Recognizing the symptoms
Not everyone who has hepatitis A has any symptoms such as feeling tired, vomiting, experiencing join pain, fever and jaundice or yellowish eyes. My doctor told me even though I didn’t have all the symptoms, I was still contagious. He said there was about a 50-day period in which I could be contagious. I had to use utmost care to practice good hygiene and avoid going out in public as a courtesy to others.
Preventing the spread
When I had children late in life, I was careful to avoid taking them to public pools since people can contract hepatitis A by swallowing water that is contaminated by the feces of an infected person.
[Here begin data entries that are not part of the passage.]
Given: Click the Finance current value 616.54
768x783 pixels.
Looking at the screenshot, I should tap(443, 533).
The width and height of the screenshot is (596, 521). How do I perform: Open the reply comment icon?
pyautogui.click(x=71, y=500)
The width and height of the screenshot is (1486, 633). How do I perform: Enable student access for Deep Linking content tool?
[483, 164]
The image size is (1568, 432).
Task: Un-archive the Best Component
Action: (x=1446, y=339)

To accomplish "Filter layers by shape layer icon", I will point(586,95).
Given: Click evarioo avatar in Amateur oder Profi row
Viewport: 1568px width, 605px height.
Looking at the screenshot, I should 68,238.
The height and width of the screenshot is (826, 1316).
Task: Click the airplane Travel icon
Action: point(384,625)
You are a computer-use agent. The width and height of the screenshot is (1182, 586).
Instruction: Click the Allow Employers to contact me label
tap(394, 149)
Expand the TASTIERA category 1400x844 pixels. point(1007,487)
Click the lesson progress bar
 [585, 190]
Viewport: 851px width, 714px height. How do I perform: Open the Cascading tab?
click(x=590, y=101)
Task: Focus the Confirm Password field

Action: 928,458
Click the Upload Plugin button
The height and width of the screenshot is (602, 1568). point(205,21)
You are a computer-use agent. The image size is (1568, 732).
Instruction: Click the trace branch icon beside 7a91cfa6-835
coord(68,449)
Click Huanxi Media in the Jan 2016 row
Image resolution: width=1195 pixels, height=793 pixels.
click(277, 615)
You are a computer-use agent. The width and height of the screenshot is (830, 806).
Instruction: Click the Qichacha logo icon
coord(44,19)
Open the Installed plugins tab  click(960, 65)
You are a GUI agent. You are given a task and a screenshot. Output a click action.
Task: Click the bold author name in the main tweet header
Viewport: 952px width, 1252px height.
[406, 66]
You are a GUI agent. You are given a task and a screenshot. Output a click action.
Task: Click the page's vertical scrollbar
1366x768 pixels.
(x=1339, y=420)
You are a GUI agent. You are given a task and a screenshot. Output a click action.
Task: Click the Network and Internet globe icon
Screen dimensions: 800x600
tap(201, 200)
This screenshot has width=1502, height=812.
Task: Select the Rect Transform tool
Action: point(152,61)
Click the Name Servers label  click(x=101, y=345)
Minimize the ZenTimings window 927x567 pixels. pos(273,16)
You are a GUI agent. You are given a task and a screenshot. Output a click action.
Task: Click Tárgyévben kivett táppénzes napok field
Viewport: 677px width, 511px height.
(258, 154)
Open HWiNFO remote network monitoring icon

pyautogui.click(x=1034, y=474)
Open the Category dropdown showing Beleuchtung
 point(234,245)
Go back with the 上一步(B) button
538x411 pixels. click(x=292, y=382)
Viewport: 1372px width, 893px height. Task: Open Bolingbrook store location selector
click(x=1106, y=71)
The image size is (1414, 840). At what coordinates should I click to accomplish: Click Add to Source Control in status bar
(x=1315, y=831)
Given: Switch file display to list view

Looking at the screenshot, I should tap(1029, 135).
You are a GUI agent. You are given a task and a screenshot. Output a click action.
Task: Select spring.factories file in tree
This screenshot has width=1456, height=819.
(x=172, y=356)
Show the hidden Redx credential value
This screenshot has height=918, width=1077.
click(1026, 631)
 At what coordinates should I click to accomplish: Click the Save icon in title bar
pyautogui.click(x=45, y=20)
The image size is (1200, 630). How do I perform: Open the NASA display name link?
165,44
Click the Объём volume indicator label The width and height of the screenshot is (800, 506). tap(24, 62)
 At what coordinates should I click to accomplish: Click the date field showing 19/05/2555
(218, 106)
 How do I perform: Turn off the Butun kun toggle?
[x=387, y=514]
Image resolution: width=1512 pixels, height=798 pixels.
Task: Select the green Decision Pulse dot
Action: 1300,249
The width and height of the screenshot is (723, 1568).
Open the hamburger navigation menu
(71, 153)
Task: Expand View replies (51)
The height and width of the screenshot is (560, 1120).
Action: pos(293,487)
They can also get it by eating shellfish that had not been cooked well enough because such foods can be infected by sewage. I also asked my doctor to make sure my children were immunized at the right time to prevent contracting Hepatitis A.
Having an acute liver disease caused by the hepatitis A virus or HAV was not a picnic, but I was fortunate to recover without any major problems. It’s ironic that I may have contracted it while cleaning and trying to create a more sanitary situation. It’s a challenge for anyone who is a caregiver or works in the medical profession to avoid the virus, which is why they should be immunized. It’s easy to pass HAV to other people in the same household. Nowadays, more people including those in the medical field receive the immunization. My doctor at the time said there wasn’t any way to treat the disease other than to rest. He warned that I could still get other kinds of hepatitis even though I’d never get hepatitis A again. He said hepatitis A is not a chronic infection so I wouldn’t be plagued with it for a long time. I’m blessed that it’s not a chronic disease. I had a complete recovery.